# PASSAGE PROVIDED
"""

So far, we have treated the present satellite as though it
consisted of identical copies of the 234 bp repeating unit. Although this unit
accounts for the majority of the satellite, variants of it also are present.
Some of them are scattered at random throughout the satellite; others are
clustered.
The existence of variants is implied by our description of
the starting material for the sequence analysis as the "monomeric" fragment.
When the satellite is digested by an enzyme that has one cleavage site in the
234 bp sequence, it also generates dimers, trimers, and tetramers relative to
the 234 bp length. They arise when a repeating unit has lost the enzyme cleavage
site as the result of mutation.
The monomeric 234 bp unit is generated when two adjacent
repeats each have the recognition site. A dimer occurs when one unit has lost
the site, a trimer is generated when two adjacent units have lost the site, and
so on. With some restriction enzymes, most of the satellite is cleaved into a
member of this repeating series, as shown in the example of Figure 4.26. The declining number of dimers, trimers, etc.
shows that there is a random distribution of the repeats in which the enzyme's
recognition site has been eliminated by mutation.
Other restriction enzymes show a different type of behavior
with the satellite DNA. They continue to generate the same series of bands. But
they cleave only a small proportion of the DNA, say 5-10%. This implies that a
certain region of the satellite contains a concentration of the repeating units
with this particular restriction site. Presumably the series of repeats in this
domain all are derived from an ancestral variant that possessed this recognition
site (although in the usual way, some members since have lost it by
mutation).
A satellite DNA suffers unequal recombination. This has
additional consequences when there is internal repetition in the repeating unit.
Let us return to our cluster consisting of "ab" repeats. Suppose that the "a"
and "b" components of the repeating unit are themselves sufficiently well
related to pair. Then the two clusters can align in half-register, with
the "a" sequence of one aligned with the "b" sequence of the other. How
frequently this occurs will depend on the closeness of the relationship between
the two halves of the repeating unit. In mouse satellite DNA, reassociation
between the denatured satellite DNA strands in vitro commonly occurs in
the half-register.

"""

# TASK LIST
1 – List every fragment size, measured against the 234 bp length, that the passage on satellite DNA says is produced when the satellite is digested by an enzyme with one cleavage site in the repeating unit.
2 – Extend the passage on satellite DNA past its final sentence, carrying on from that point.

# SOURCE DATA
"""

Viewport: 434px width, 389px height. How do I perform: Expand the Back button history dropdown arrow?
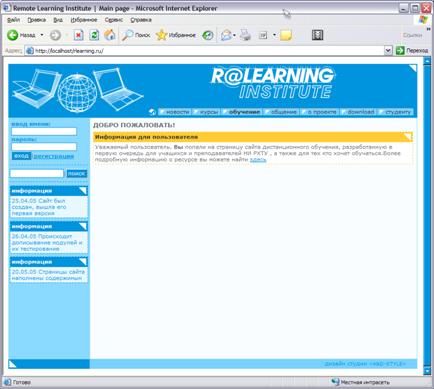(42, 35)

"""

# RESPONSES
1 – Monomers (the 234 bp unit), dimers, trimers, tetramers

2 –
When a recombination event occurs out of register, it
changes the length of the repeating units that are involved in the
reaction.
In the upper recombinant cluster, an "ab" unit has been
replaced by an "aab" unit. In the lower cluster, the "ab" unit has been replaced
by a "b" unit.
This type of event explains a feature of the restriction
digest of mouse satellite DNA. Figure 4.25 shows a
fainter series of bands at lengths of ½, 1½, 2½, and 3½ repeating units, in addition to the stronger integral
length repeats. Suppose that in the preceding example, "ab" represents the 234
bp repeat of mouse satellite DNA, generated by cleavage at a site in the "b"
segment. The "a" and "b" segments correspond to the 117 bp half-repeats.
Then in the upper recombinant cluster, the "aab" unit
generates a fragment of 1½ times the usual
repeating length. And in the lower recombinant cluster, the "b" unit generates a
fragment of half of the usual length. (The multiple fragments in the half-repeat
series are generated in the same way as longer fragments in the integral series,
when some repeating units have lost the restriction site by mutation.)
Turning the argument the other way around, the
identification of the half-repeat series on the gel shows that the 234 bp
repeating unit consists of two half-repeats well enough related to pair
sometimes for recombination. Also visible in Figure 4.26
are some rather faint bands corresponding to ¼-
and ¾-spacings. These will be generated in the
same way as the ½-spacings, when recombination
occurs between clusters aligned in a quarter-register. The decreased
relationship between quarter-repeats compared with half-repeats explains the
reduction in frequency of the ¼- and ¾-bands compared with the ½-bands.